Nardole discovers the floor directly below the solar farm contains fuel pipes. He is able to trigger controlled explosions, which are used to exaggerate the humans' defensive strength and defeat the Cybermen's initial attack. Knowing this ploy only delays their inevitable defeat, the Doctor instructs Nardole to lead the human community to a solar farm on another floor and remain there to safeguard them. Bill stays to fight with the Doctor. Despite the Doctor's impassioned plea, Missy and the Master abandon them, intending to take the lift to the lowest level and escape in the Master's TARDIS. Missy, however, changes her mind and stabs the Master, which will trigger his next regeneration. He retaliates by shooting her in the back with his laser screwdriver, telling her she will not regenerate. Both laugh over the irony of their mutual betrayal before the Master departs.

An army of Cybermen arrive, but are warded off by the Doctor until he falls after being shot. Surrounded, the Doctor ignites all the fuel pipes, engulfing the farm in a fireball and destroying or disabling the Cybermen. The Doctor lies still as Bill kneels beside him. She suddenly finds herself outside of her Cyberman body in her human form. Heather ("The Pilot") appears, having found Bill through her tears. She saves Bill by transforming her into an entity like herself. They leave the Doctor inside his TARDIS, and Heather invites Bill to explore the universe with her. Bill sheds tears for the Doctor before leaving with Heather.

The TARDIS arrives in a snowy landscape and the Doctor awakens, briefly dazed and confused, but then he starts regenerating. Refusing to keep continually changing, he emerges and seemingly stops his regeneration. Within, the cloister bell sounds an alarm as the Doctor encounters his original incarnation.

Continuity
Missy mentions that the Doctor once died in a fall, referring to events in Logopolis (1981), in which one of her previous incarnations causes the Fourth Doctor to fall from a radio telescope tower.

During the final battle, the Doctor lists the various sites of his encounters with Cybermen: Mondas (The Tenth Planet), Telos (The Tomb of the Cybermen), Planet 14 (The Invasion), Voga (Revenge of the Cybermen), Canary Wharf ("Doomsday"), and the Moon (The Moonbase).
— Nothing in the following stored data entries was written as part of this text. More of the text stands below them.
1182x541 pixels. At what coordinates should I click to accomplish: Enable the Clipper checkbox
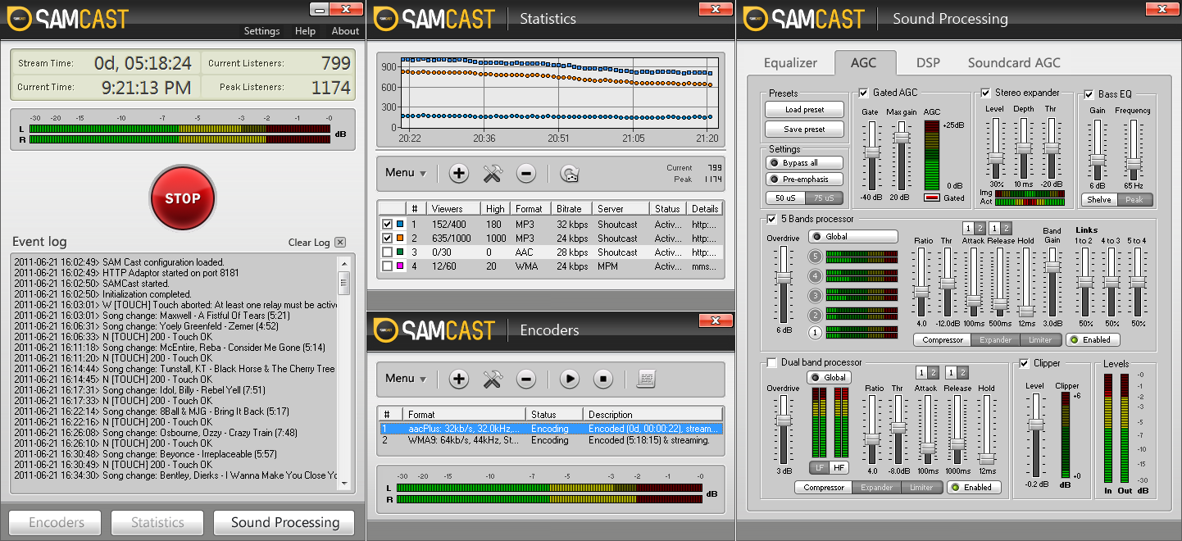(1024, 363)
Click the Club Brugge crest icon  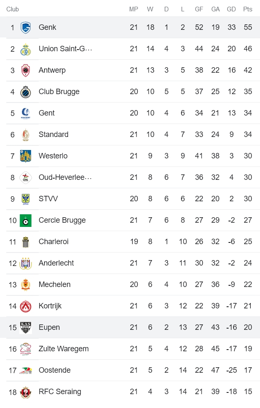pos(26,92)
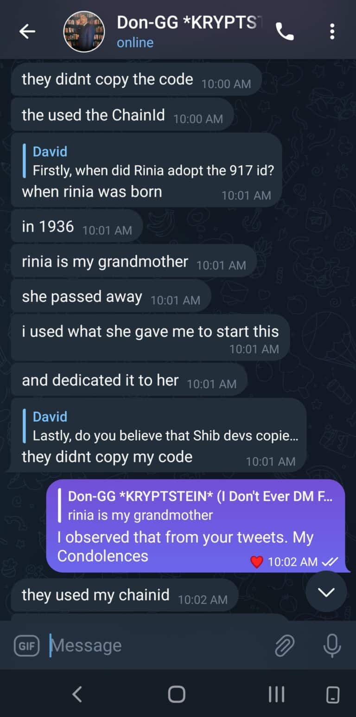Viewport: 356px width, 717px height.
Task: Tap the back arrow in chat header
Action: [x=27, y=31]
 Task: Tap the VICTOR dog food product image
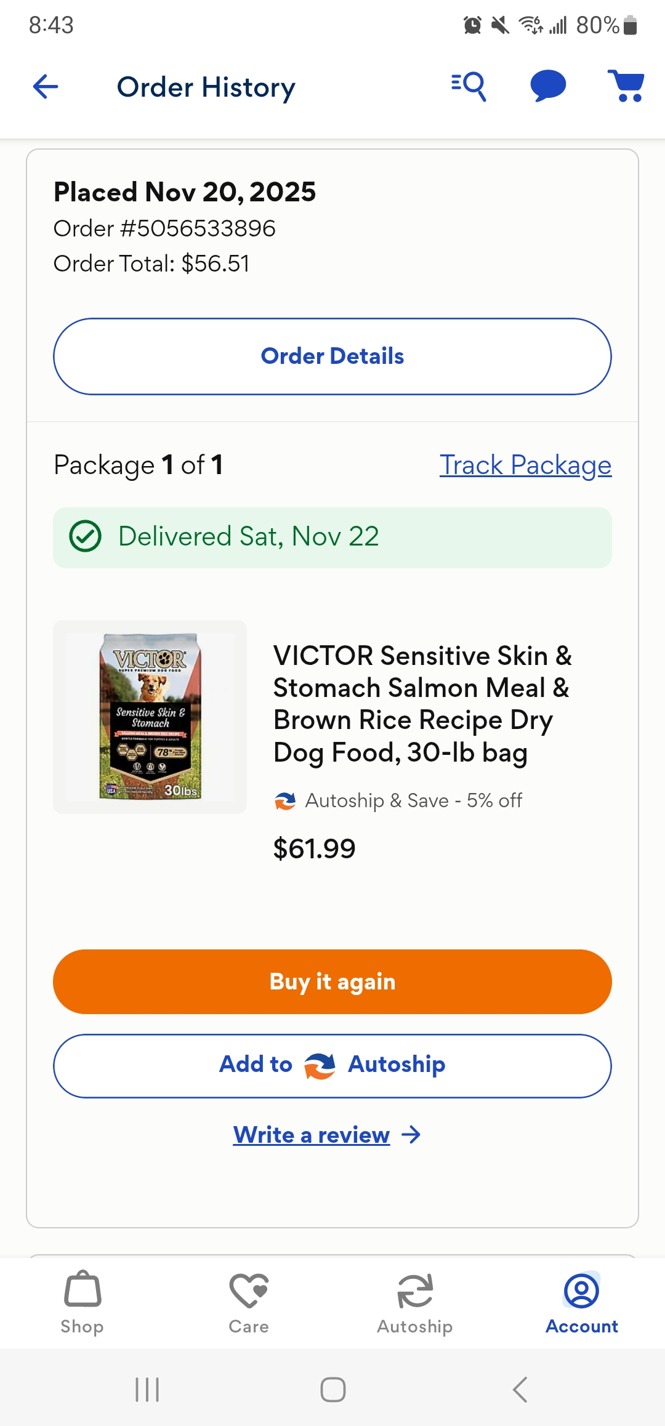(x=150, y=717)
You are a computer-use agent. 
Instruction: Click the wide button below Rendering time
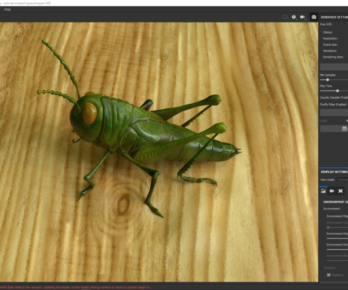point(334,67)
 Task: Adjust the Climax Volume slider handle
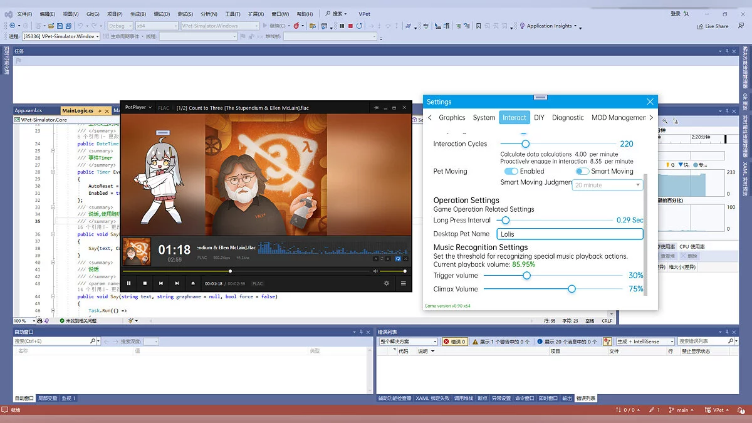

He also mentions Marinus, a reference to the events of Grant Morrison's Sixth Doctor comic The World Shapers, in which that planet's Voord evolve into Cybermen (though that story also suggests that Mondas, Planet 14, and Marinus are all the same planet).

Outside references
Nardole tells the farming community to "Remember the Alamo" as they shore up the farmhouse's defences. The Alamo Mission was overrun by General Santa Anna's troops in 1836, and "Remember the Alamo!" became a rallying cry for the independent troops which later defeated the Mexican Army to form the Republic of Texas.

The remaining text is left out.